Aim of the exercise: Could you retype every entry below exactly as written?
━━━━━ Extracted records ━━━━━
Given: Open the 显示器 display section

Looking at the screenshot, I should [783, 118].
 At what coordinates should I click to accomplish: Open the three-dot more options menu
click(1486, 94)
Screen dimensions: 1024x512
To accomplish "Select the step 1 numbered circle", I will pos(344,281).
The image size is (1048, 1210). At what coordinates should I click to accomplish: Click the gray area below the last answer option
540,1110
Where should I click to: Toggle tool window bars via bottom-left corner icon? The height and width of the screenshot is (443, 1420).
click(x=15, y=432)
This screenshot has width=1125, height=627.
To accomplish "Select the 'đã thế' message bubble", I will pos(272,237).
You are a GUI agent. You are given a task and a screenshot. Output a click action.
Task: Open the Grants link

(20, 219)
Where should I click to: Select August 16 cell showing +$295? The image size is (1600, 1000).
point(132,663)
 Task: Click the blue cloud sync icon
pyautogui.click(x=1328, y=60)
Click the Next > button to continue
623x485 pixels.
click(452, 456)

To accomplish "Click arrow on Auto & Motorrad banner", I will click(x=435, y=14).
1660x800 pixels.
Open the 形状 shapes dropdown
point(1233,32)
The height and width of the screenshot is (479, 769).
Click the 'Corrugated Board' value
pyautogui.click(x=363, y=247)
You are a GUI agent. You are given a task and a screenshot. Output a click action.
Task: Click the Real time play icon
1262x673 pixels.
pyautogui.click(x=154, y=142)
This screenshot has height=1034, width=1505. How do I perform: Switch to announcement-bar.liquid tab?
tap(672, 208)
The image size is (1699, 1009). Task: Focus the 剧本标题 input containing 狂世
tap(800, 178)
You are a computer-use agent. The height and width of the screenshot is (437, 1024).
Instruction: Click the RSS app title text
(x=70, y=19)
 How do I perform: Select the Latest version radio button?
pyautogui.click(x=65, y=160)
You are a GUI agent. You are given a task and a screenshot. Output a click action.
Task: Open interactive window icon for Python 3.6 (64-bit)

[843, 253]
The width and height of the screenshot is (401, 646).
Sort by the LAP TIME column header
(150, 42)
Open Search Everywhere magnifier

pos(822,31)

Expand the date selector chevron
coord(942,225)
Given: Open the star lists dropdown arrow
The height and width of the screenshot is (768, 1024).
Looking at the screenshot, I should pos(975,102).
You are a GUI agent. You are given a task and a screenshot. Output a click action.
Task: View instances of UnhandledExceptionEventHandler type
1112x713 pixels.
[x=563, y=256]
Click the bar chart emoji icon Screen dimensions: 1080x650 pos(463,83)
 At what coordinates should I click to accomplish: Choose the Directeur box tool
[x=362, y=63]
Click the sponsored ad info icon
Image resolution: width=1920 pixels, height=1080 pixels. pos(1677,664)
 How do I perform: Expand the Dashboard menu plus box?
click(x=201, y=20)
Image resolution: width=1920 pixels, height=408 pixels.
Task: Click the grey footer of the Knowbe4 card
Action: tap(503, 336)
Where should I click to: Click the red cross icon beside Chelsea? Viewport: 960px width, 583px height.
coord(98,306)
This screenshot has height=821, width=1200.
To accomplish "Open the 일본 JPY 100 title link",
━━━━━
Result:
Given: Open the 显示器 display section

Looking at the screenshot, I should [783, 118].
 At what coordinates should I click to accomplish: Open the three-dot more options menu
click(1486, 94)
Screen dimensions: 1024x512
To accomplish "Select the step 1 numbered circle", I will pos(344,281).
The image size is (1048, 1210). At what coordinates should I click to accomplish: Click the gray area below the last answer option
540,1110
Where should I click to: Toggle tool window bars via bottom-left corner icon? The height and width of the screenshot is (443, 1420).
click(x=15, y=432)
This screenshot has width=1125, height=627.
To accomplish "Select the 'đã thế' message bubble", I will pos(272,237).
You are a GUI agent. You are given a task and a screenshot. Output a click action.
Task: Open the Grants link

(20, 219)
Where should I click to: Select August 16 cell showing +$295? The image size is (1600, 1000).
point(132,663)
 Task: Click the blue cloud sync icon
pyautogui.click(x=1328, y=60)
Click the Next > button to continue
623x485 pixels.
click(452, 456)

To accomplish "Click arrow on Auto & Motorrad banner", I will click(x=435, y=14).
1660x800 pixels.
Open the 形状 shapes dropdown
point(1233,32)
The height and width of the screenshot is (479, 769).
Click the 'Corrugated Board' value
pyautogui.click(x=363, y=247)
You are a GUI agent. You are given a task and a screenshot. Output a click action.
Task: Click the Real time play icon
1262x673 pixels.
pyautogui.click(x=154, y=142)
This screenshot has height=1034, width=1505. How do I perform: Switch to announcement-bar.liquid tab?
tap(672, 208)
The image size is (1699, 1009). Task: Focus the 剧本标题 input containing 狂世
tap(800, 178)
You are a computer-use agent. The height and width of the screenshot is (437, 1024).
Instruction: Click the RSS app title text
(x=70, y=19)
 How do I perform: Select the Latest version radio button?
pyautogui.click(x=65, y=160)
You are a GUI agent. You are given a task and a screenshot. Output a click action.
Task: Open interactive window icon for Python 3.6 (64-bit)

[843, 253]
The width and height of the screenshot is (401, 646).
Sort by the LAP TIME column header
(150, 42)
Open Search Everywhere magnifier

pos(822,31)

Expand the date selector chevron
coord(942,225)
Given: Open the star lists dropdown arrow
The height and width of the screenshot is (768, 1024).
Looking at the screenshot, I should pos(975,102).
You are a GUI agent. You are given a task and a screenshot. Output a click action.
Task: View instances of UnhandledExceptionEventHandler type
1112x713 pixels.
[x=563, y=256]
Click the bar chart emoji icon Screen dimensions: 1080x650 pos(463,83)
 At what coordinates should I click to accomplish: Choose the Directeur box tool
[x=362, y=63]
Click the sponsored ad info icon
Image resolution: width=1920 pixels, height=1080 pixels. pos(1677,664)
 How do I perform: Expand the Dashboard menu plus box?
click(x=201, y=20)
Image resolution: width=1920 pixels, height=408 pixels.
Task: Click the grey footer of the Knowbe4 card
Action: tap(503, 336)
Where should I click to: Click the red cross icon beside Chelsea? Viewport: 960px width, 583px height.
coord(98,306)
This screenshot has height=821, width=1200.
To accomplish "Open the 일본 JPY 100 title link",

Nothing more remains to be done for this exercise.